41 The Philistine came on and drew near to David, with his shield-bearer in front of him. 42 When the Philistine looked and saw David, he disdained him, for he was only a youth, ruddy and handsome in appearance. 43 The Philistine said to David, “Am I a dog, that you come to me with sticks?” And the Philistine cursed David by his gods. 44 The Philistine said to David, “Come to me, and I will give your flesh to the birds of the air and to the wild animals of the field.” 45 But David said to the Philistine, “You come to me with sword and spear and javelin; but I come to you in the name of the Lord of hosts, the God of the armies of Israel, whom you have defied. 46 This very day the Lord will deliver you into my hand, and I will strike you down and cut off your head; and I will give the dead bodies of the Philistine army this very day to the birds of the air and to the wild animals of the earth, so that all the earth may know that there is a God in Israel, 47 and that all this assembly may know that the Lord does not save by sword and spear; for the battle is the Lord’s and he will give you into our hand.”

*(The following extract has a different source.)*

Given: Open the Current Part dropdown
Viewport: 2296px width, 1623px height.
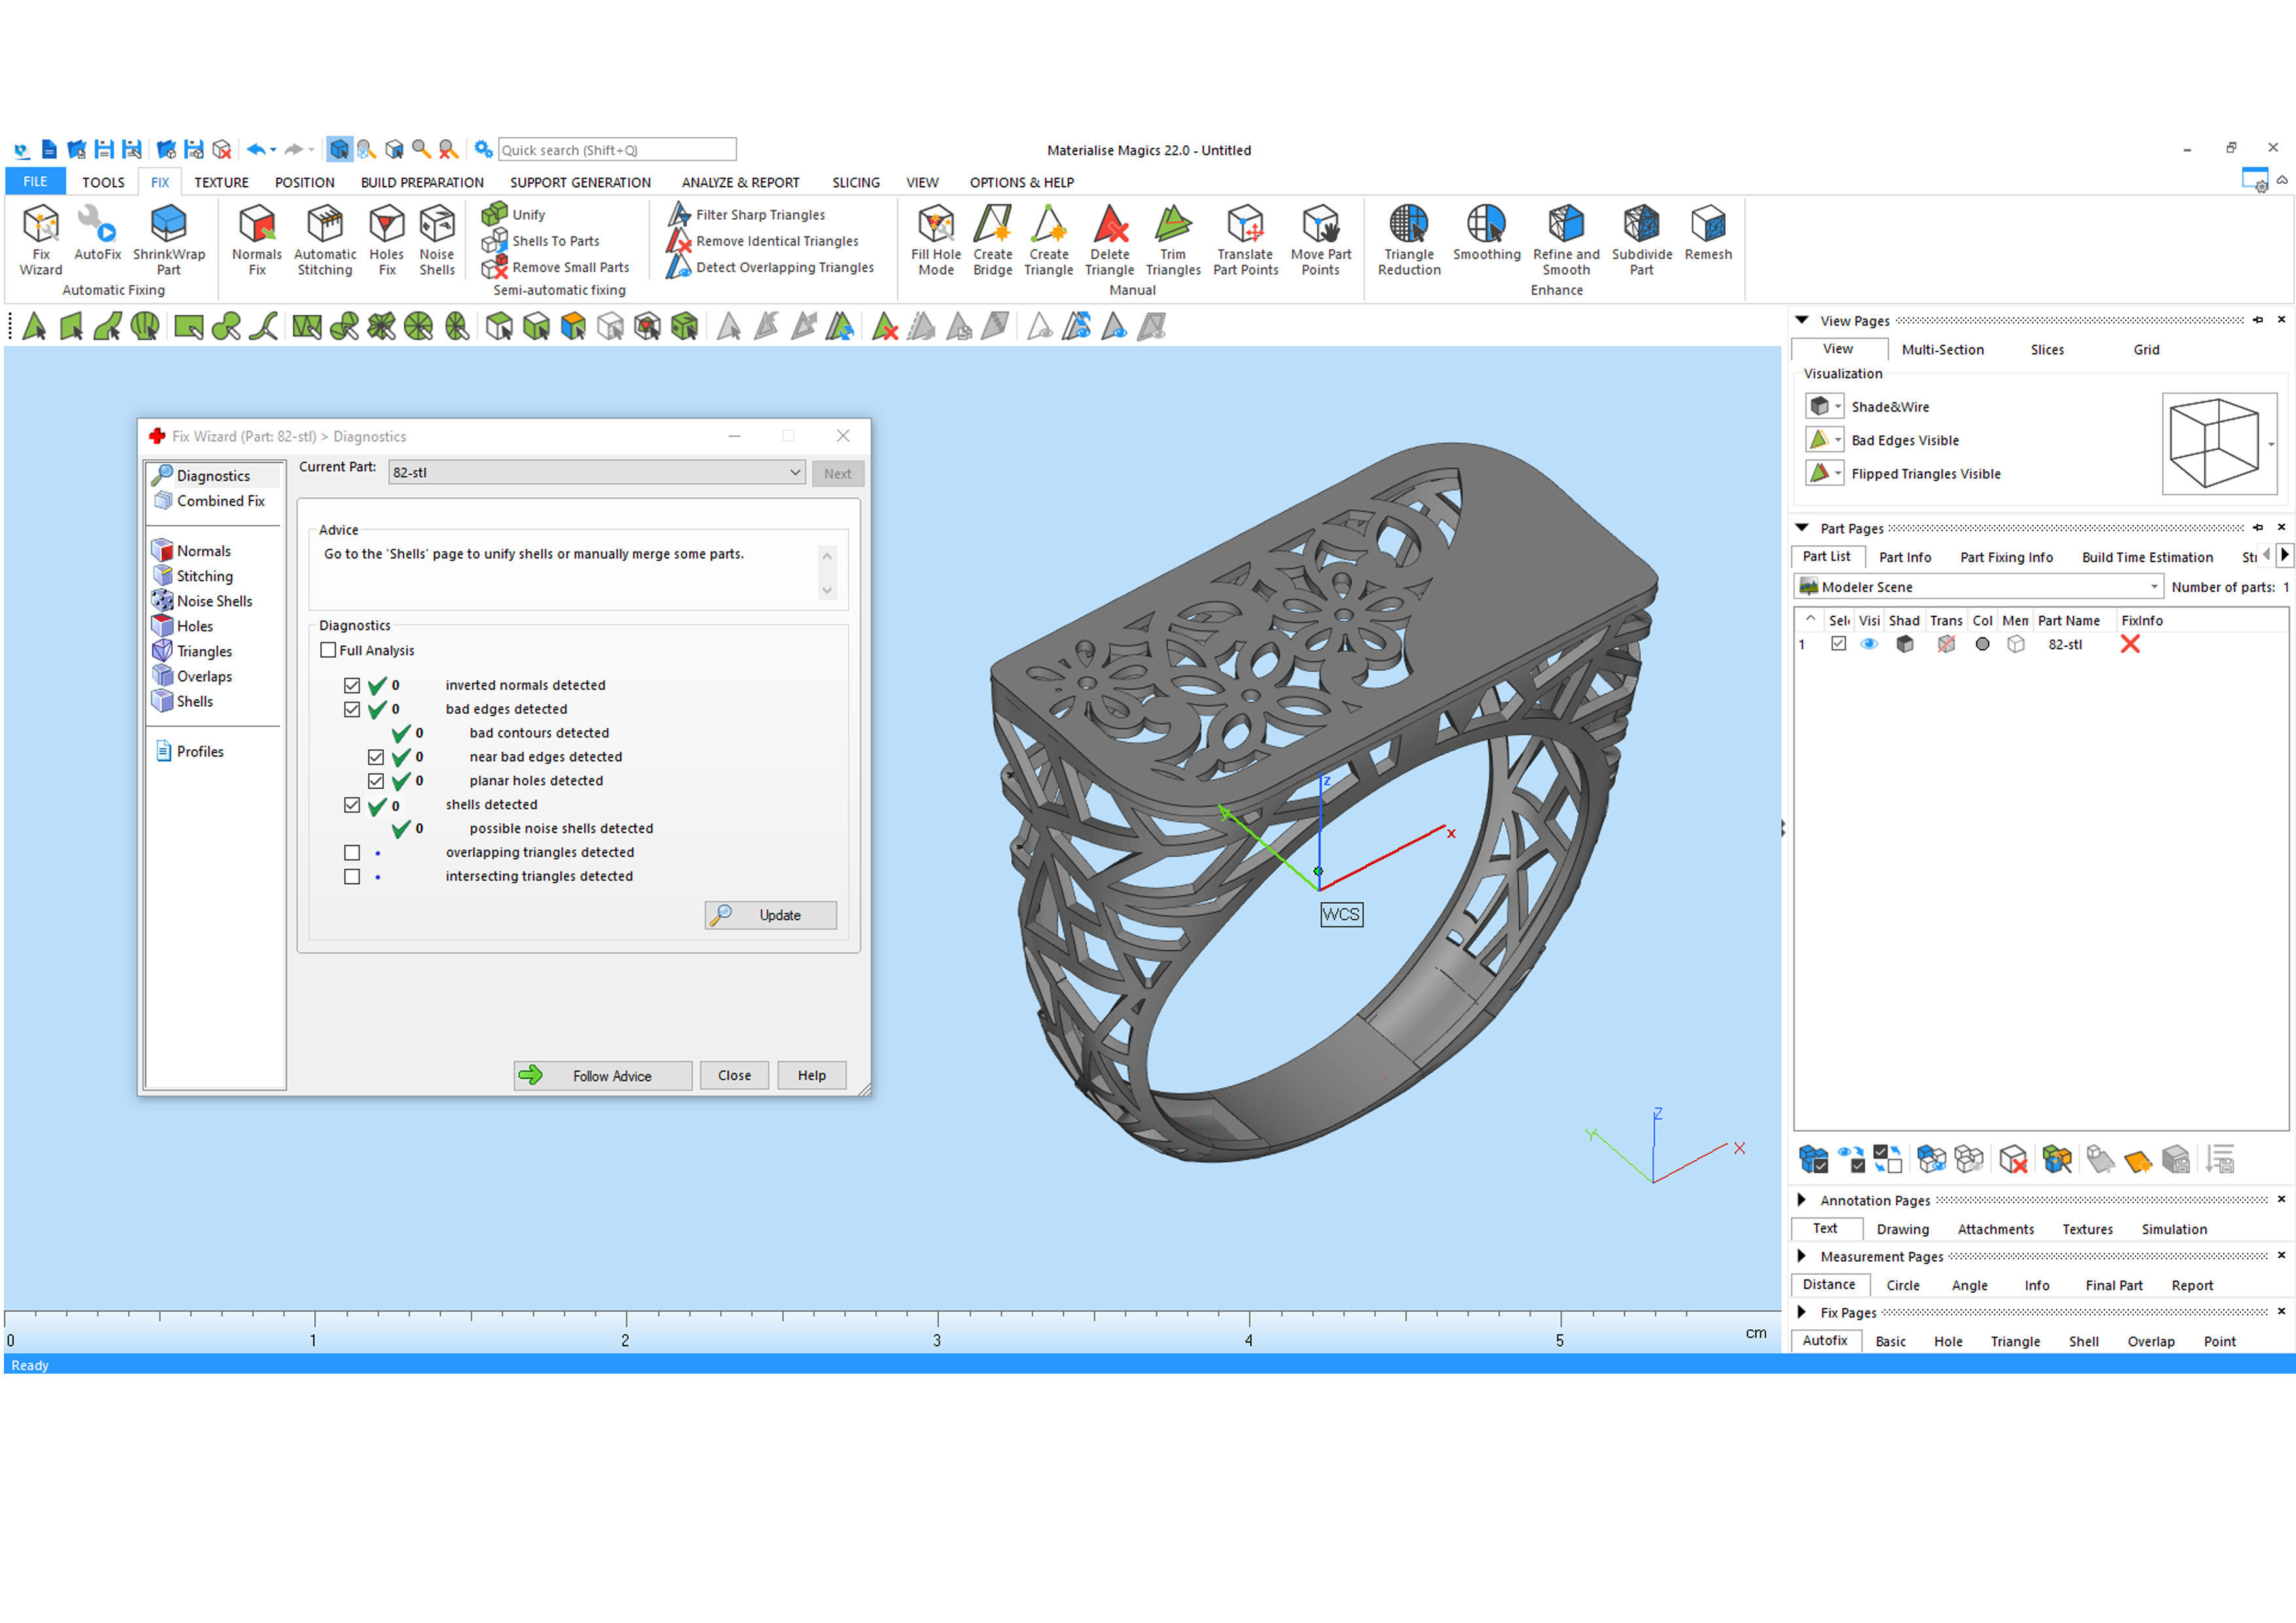Looking at the screenshot, I should (x=795, y=473).
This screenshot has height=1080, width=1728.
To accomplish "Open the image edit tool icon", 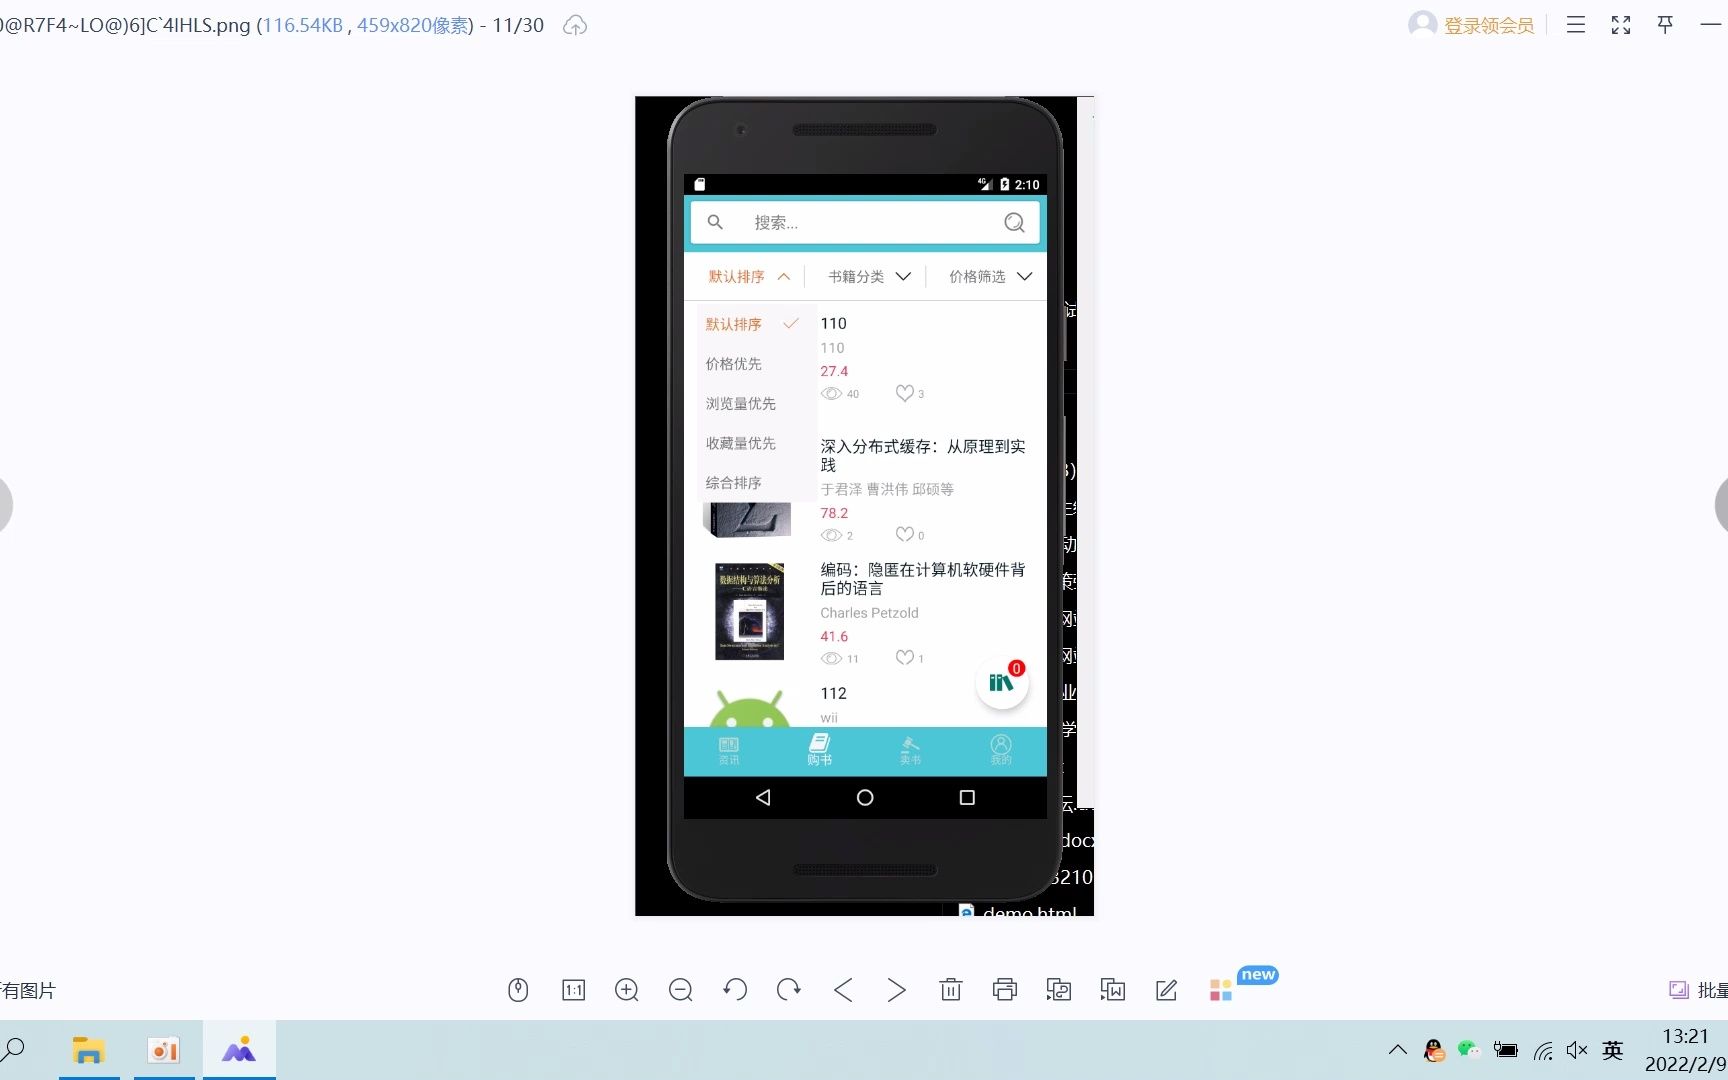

48 When the Philistine drew nearer to meet David, David ran quickly toward the battle line to meet the Philistine. 49 David put his hand in his bag, took out a stone, slung it, and struck the Philistine on his forehead; the stone sank into his forehead, and he fell face down on the ground.

King Saul is the important middleman in this story, since his temptation lies precisely in the promise of technology for defense and domination. As the first to Israel’s throne, Saul’s roots were firmly set in the rural and nomadic past, while his vision as her commander-in-chief could not ignore the fascinating prospects of a military-industrial future.

Saul’s struggle is clearly illustrated in his attempt to dress David up in the equipment of a soldier who might stand a chance against the giant. But finally, having been heaped with heavy gear, David complains with a remark that really amounts to a profound confession: “I can’t go this way! All this armor is covering up and encumbering what I really am inside.”

The apostle Paul would later warn the Christians in Rome not to “conform to this world,” which is another way of saying the same thing. Once you begin taking upon yourself layer on layer of what the world claims you need in order to be happy, successful, and the envy of your neighbors, the true center of who you are is gradually lost to view and you will likely wake up one day to the cold feeling of being a hollow person. Discovering, and then building into your life the disciplines for protecting the core consciousness of who and what you are, is one part of the path of salvation.